Tareas →
1/ Enumera los rasgos invariables de la arquitectura de Foster que, según el texto sobre su obra, se resumen en sus dibujos.
2/ Escribe cómo sigue el texto sobre la obra de Foster a partir de su última frase.

La expresión de Sir Paul McCartney se aplica bien a Lord Foster of Thames Bank. Si la música inspirada del antiguo chico de Liverpool es fruto del esfuerzo y de la armonía, la arquitectura rigurosa del que fuese un joven de Manchester se alimenta igualmente de la verosimilitud social y del equilibrio sereno de lo clásico. Humanista y visionaria, la obra de Foster es un gran legado del último tercio del siglo XX y, en contra de lo que pensaba cuando se inició esta monografía, también una promesa para las primeras décadas del XXI. Deslumbrados por la perfección técnica y el pulso innovador de sus edificios, con frecuencia omitimos lo que tienen de utopía social y aventura estética. Los contenedores abstractos y las pieles unánimes fueron ensayos industriales, pero también representaciones del igualitarismo democrático y manifestaciones artísticas de despojamiento; los esqueletos colosales y las cubiertas suspendidas eran desafíos mecánicos, pero asimismo monumentales escenarios colectivos y exaltación expresiva de las estructuras; y, por último, la levedad transparente y las curvas ingrávidas han sido logros constructivos, pero igualmente gestos de respeto a la memoria urbana y subordinación formal a los paisajes del planeta.
En los dibujos lacónicos de este zurdo tenaz se resumen admirablemente los rasgos invariables de su arquitectura: la agudeza analítica del diagnóstico; la contundencia formularia del tratamiento; y el refinamiento visual del resultado. De hecho, su obra —desde el remoto refugio de Cornualles, e incluso desde el inicial proyecto escolar— manifiesta tal consistencia argumental y tal continuidad sin fisuras que anima a considerarla como una sucesión de gestos de un autor sin edad, nacido con todas sus armas como Minerva de la cabeza de Júpiter, y eterno e impasible desde entonces. Los edificios de Foster, sin embargo, muestran en su secuencia una sutil gradación de aprendizaje y unos deliberados desplazamientos del énfasis que permiten verlos como eslabones de una trayectoria personal y como ilustraciones de un contexto social y político. Éste es el camino elegido en esta monografía, que al restar importancia al momento de terminación de las obras (clave para valorar su difusión e influencia, pero con frecuencia muy lejano de su concepción), y al ordenar los proyectos por sus fechas de comienzo, orquesta el trabajo de Foster en capítulos que permiten enhebrar algunas notas biográficas y añadir someras pinceladas de época.

Registros →
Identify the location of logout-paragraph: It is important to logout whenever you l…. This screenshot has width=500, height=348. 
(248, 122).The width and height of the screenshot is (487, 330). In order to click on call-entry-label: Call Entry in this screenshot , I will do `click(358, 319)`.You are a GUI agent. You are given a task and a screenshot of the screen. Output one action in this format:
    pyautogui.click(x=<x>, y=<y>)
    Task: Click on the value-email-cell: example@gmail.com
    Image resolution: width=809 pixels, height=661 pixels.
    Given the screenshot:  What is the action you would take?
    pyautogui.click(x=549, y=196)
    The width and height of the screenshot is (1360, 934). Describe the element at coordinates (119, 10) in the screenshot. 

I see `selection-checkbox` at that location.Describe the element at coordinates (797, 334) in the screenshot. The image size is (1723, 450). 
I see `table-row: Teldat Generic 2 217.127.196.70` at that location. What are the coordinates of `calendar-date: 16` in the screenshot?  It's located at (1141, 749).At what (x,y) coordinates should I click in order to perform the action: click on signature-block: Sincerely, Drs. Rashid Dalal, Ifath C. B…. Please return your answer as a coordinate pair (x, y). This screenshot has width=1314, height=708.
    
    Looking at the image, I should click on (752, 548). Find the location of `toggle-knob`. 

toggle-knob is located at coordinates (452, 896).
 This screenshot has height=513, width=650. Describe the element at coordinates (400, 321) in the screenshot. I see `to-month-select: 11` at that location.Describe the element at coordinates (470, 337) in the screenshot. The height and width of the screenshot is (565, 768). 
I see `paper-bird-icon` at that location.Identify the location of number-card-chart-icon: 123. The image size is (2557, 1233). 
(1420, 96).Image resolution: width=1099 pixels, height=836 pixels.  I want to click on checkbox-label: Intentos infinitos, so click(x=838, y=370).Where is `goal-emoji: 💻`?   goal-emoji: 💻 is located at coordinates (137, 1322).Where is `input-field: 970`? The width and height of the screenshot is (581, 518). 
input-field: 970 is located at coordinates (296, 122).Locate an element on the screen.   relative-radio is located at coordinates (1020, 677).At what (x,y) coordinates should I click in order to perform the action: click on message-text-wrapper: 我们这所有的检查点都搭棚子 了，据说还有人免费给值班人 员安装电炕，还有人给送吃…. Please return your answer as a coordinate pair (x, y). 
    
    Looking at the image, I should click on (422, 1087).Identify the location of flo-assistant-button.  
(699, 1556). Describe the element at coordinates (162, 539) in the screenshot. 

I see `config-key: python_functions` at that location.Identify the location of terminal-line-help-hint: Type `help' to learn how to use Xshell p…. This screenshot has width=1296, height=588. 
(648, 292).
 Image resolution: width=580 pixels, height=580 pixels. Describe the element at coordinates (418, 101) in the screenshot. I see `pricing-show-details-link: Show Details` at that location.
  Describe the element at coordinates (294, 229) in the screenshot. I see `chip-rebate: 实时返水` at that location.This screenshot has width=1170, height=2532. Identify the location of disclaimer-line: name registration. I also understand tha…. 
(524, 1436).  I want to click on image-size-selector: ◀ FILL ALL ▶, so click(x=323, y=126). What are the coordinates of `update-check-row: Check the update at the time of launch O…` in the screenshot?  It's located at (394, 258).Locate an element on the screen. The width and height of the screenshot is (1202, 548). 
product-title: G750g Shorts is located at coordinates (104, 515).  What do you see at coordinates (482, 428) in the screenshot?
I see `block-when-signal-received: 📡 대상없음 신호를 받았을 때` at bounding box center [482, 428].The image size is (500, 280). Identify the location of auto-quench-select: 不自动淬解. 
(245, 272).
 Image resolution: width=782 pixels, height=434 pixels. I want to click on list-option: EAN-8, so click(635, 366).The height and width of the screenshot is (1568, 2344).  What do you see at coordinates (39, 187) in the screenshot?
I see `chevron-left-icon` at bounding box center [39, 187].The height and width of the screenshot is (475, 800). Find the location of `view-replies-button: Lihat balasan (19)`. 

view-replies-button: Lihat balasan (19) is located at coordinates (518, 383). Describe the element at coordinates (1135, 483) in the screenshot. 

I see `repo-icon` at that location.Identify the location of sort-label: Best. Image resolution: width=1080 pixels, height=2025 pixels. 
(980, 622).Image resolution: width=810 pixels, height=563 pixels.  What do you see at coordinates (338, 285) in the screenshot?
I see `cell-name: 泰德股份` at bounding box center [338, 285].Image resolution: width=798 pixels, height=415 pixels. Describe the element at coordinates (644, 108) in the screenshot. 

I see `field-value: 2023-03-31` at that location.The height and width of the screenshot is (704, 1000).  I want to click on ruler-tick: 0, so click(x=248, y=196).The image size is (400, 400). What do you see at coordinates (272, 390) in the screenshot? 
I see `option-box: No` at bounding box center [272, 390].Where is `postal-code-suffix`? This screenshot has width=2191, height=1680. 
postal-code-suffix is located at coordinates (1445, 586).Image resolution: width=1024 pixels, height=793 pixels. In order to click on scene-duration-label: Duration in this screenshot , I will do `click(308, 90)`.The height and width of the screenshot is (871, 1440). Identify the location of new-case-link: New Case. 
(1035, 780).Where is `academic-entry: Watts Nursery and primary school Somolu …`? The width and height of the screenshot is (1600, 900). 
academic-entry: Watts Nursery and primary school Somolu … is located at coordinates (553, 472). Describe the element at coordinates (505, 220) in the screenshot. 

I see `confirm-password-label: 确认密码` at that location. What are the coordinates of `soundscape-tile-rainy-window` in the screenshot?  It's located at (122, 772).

Resultados esperados →
1/
- La agudeza analítica del diagnóstico
- La contundencia formularia del tratamiento
- El refinamiento visual del resultado

2/
Para conformar este relato modulado ha sido esencial la disponibilidad generosa de Norman Foster, la hospitalidad cordial de Elena Ochoa y la ayuda eficaz de innumerables miembros del estudio organizando visitas, explicando proyectos o preparando material gráfico y literario. Lo prolijo del esfuerzo seguramente no se advierte en lo magro del resultado, que a fuer de sintético ha debido omitir obras relevantes, describir otras con brevedad telegráfica y dedicar a muchas apenas algo más que una mención o un adjetivo. Esta voluntad de concisión me llevó a redactar el texto original en inglés, a fin de evitar los prolijos barroquismos del castellano, al cual traduje de viva voz la versión que aquí se imprime; el proceso ha hecho quizá los textos más informativos y precisos, pero seguramente a costa de su calidad literaria. Finalmente, he procurado que la amistad y la gratitud no interfieran en la naturaleza crítica de los textos: es algo que debo a un arquitecto que, en este momento cenital de su carrera, está abocado a elegir entre su compromiso con una oficina colosal y su compromiso con una trayectoria; entre su fidelidad a 500 empleados y su fidelidad a la obra; entre su responsabilidad empresarial y su responsabilidad histórica.